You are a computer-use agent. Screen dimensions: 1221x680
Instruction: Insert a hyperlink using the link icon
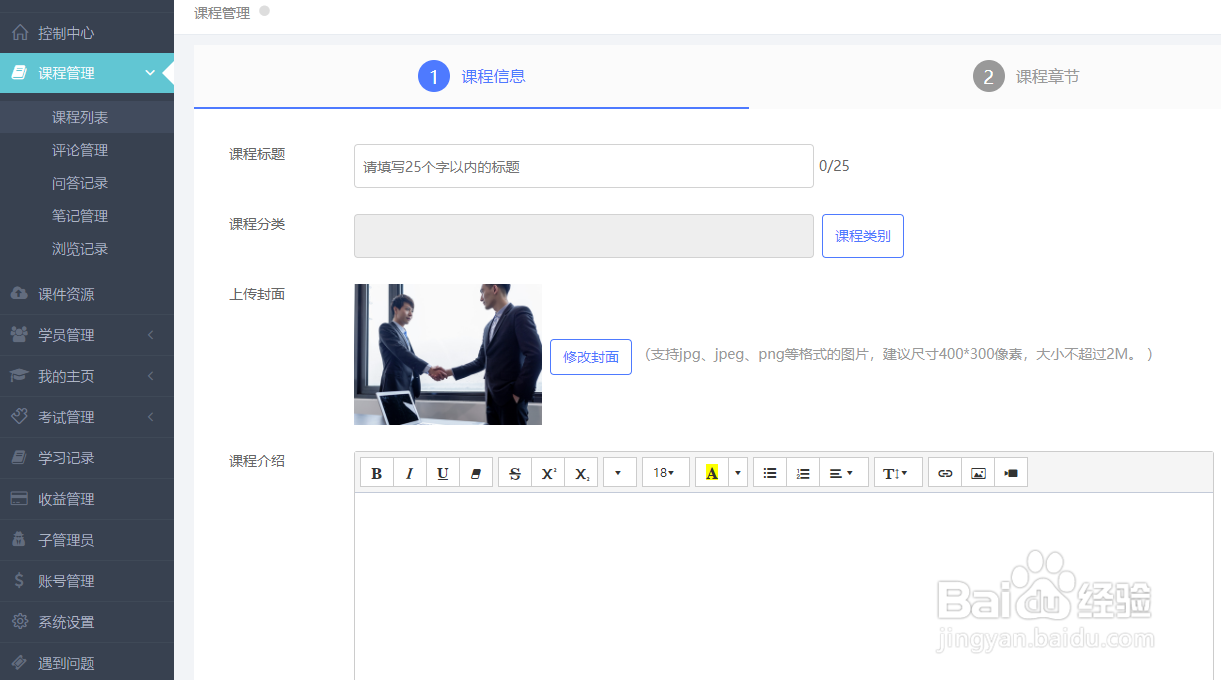[x=945, y=471]
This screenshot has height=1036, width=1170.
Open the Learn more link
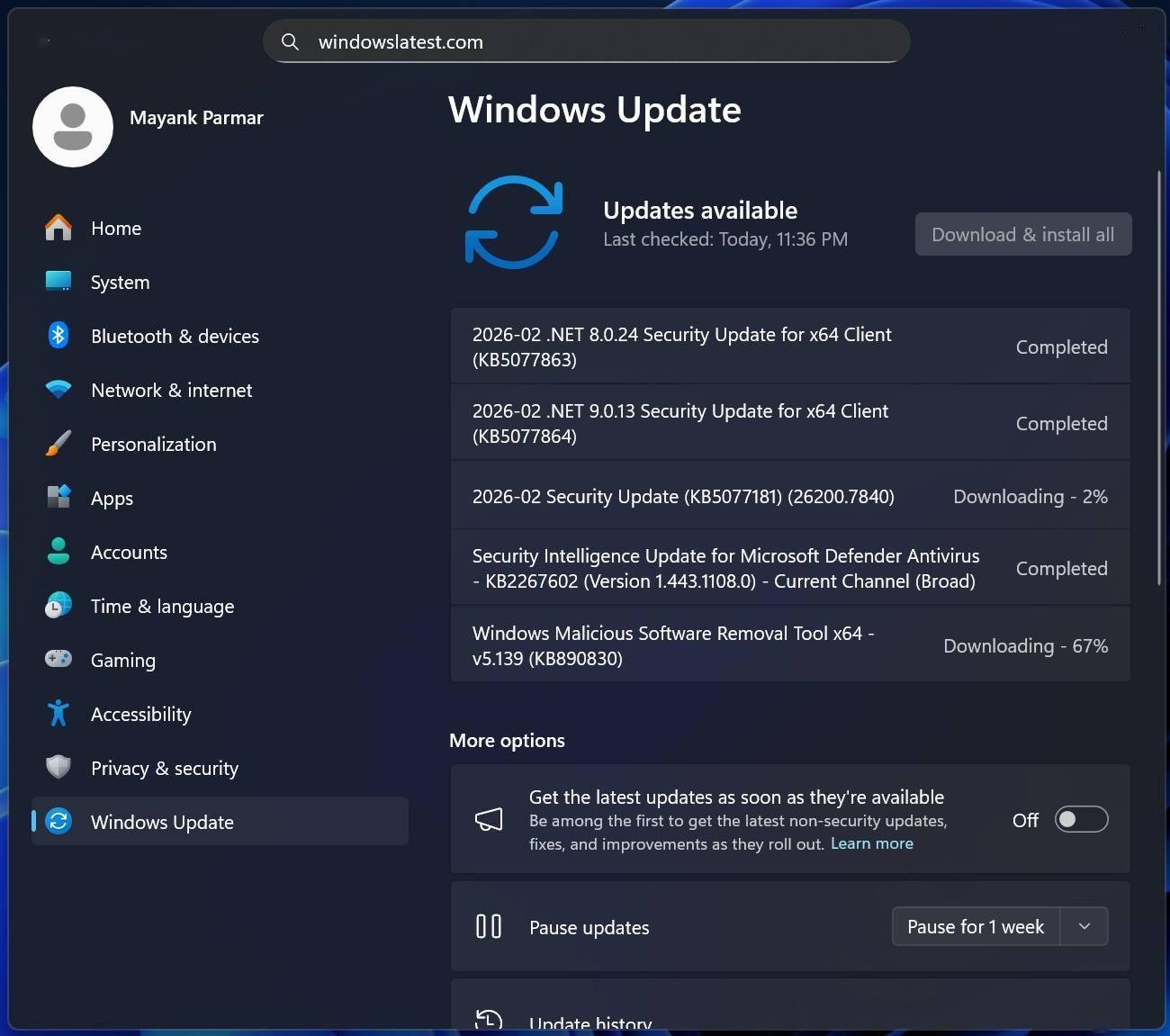pos(871,843)

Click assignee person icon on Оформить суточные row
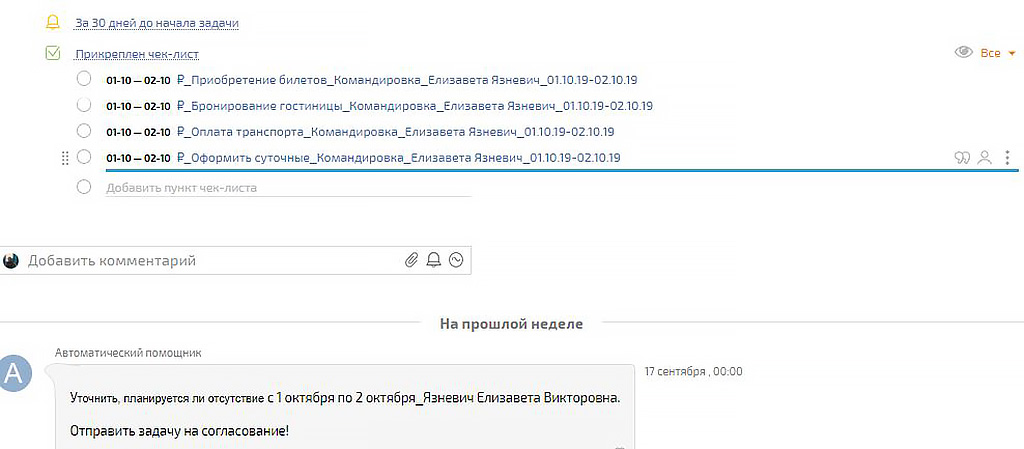click(985, 158)

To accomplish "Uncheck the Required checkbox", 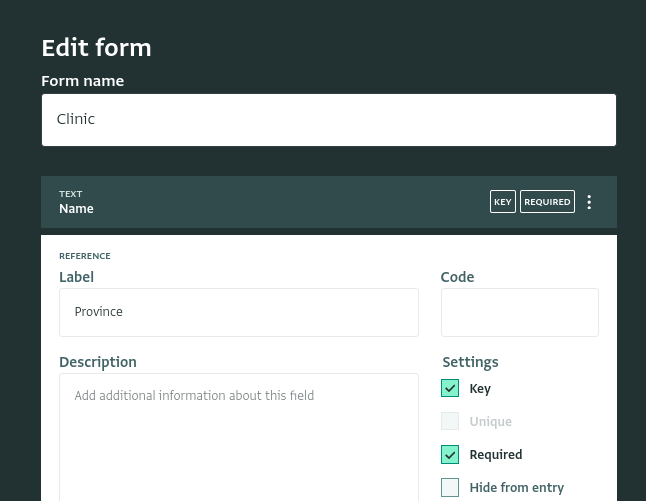I will (x=450, y=454).
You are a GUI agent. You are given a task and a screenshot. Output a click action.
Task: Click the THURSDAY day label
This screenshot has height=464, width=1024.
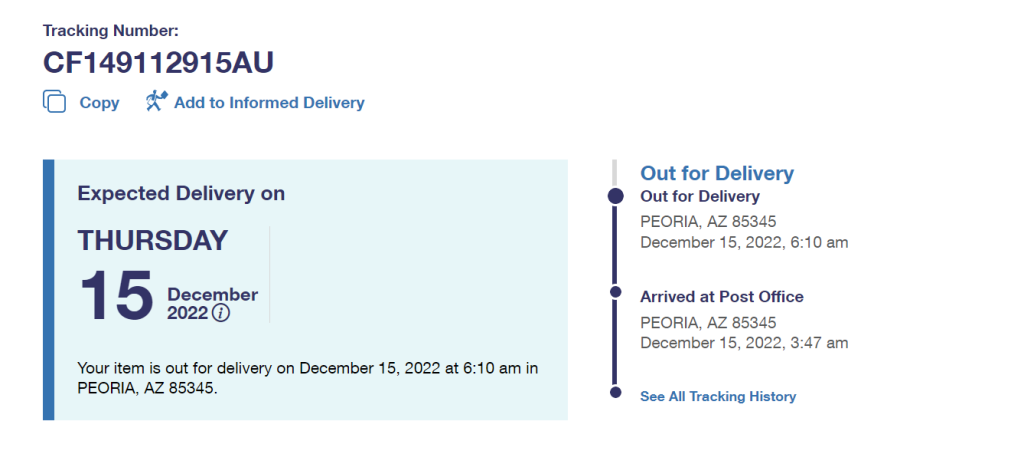pos(153,240)
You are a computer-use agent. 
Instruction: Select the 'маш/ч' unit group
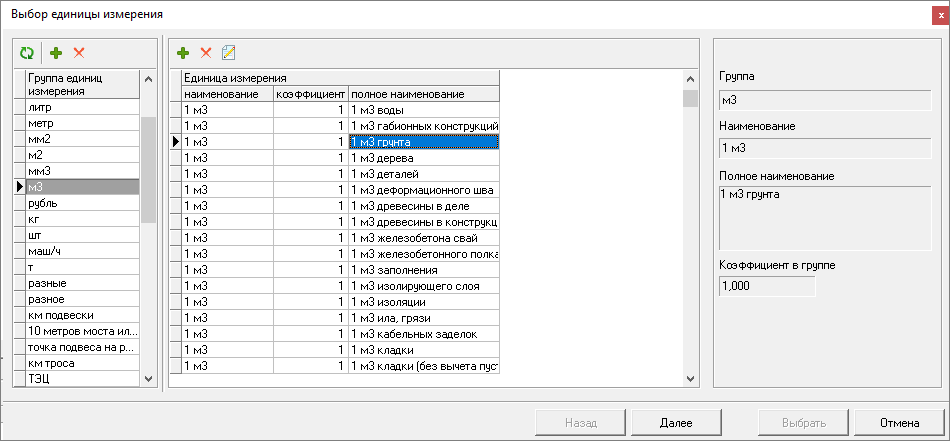pyautogui.click(x=80, y=250)
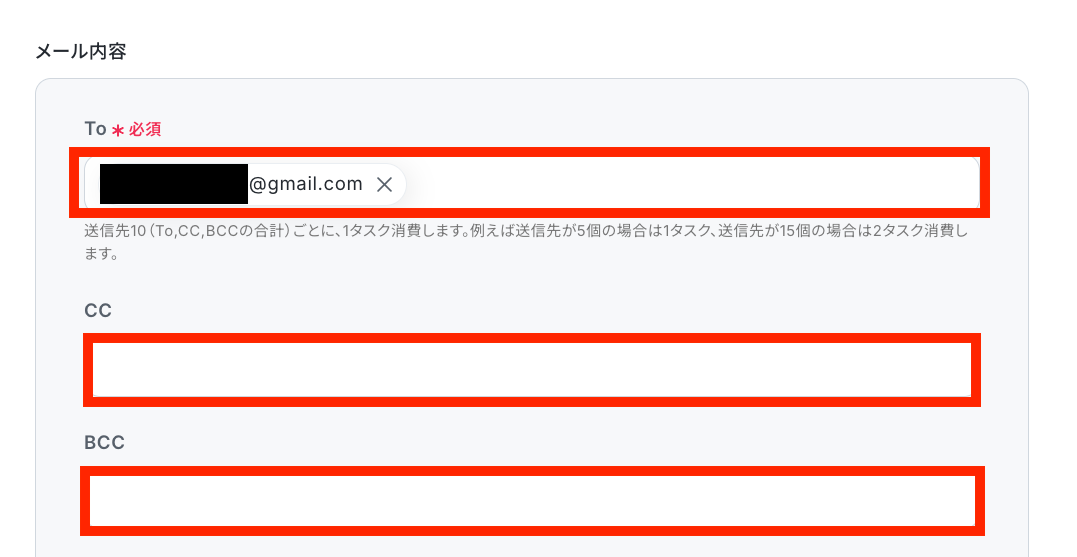Click the メール内容 section heading

point(81,52)
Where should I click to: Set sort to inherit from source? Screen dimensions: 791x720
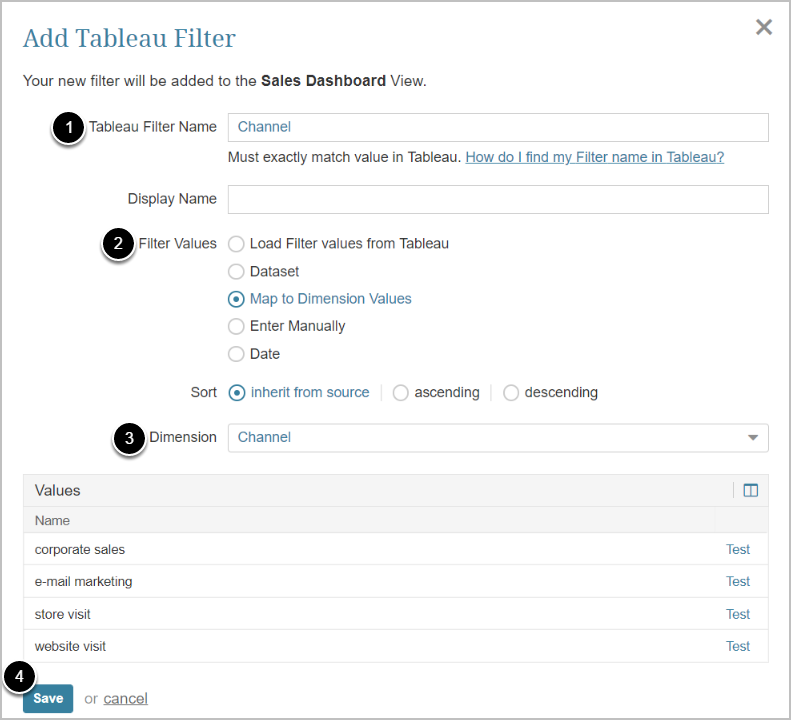pyautogui.click(x=237, y=393)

Problem statement: Write out again the part of the items that opens with the line containing "Where should I" and runs through the end of the items, requests included, adding -101 to every coordinate in the answers. Leave the pictures out.

Written response:
Where should I click to: Set sort to inherit from source? Screen dimensions: 791x720
pyautogui.click(x=136, y=292)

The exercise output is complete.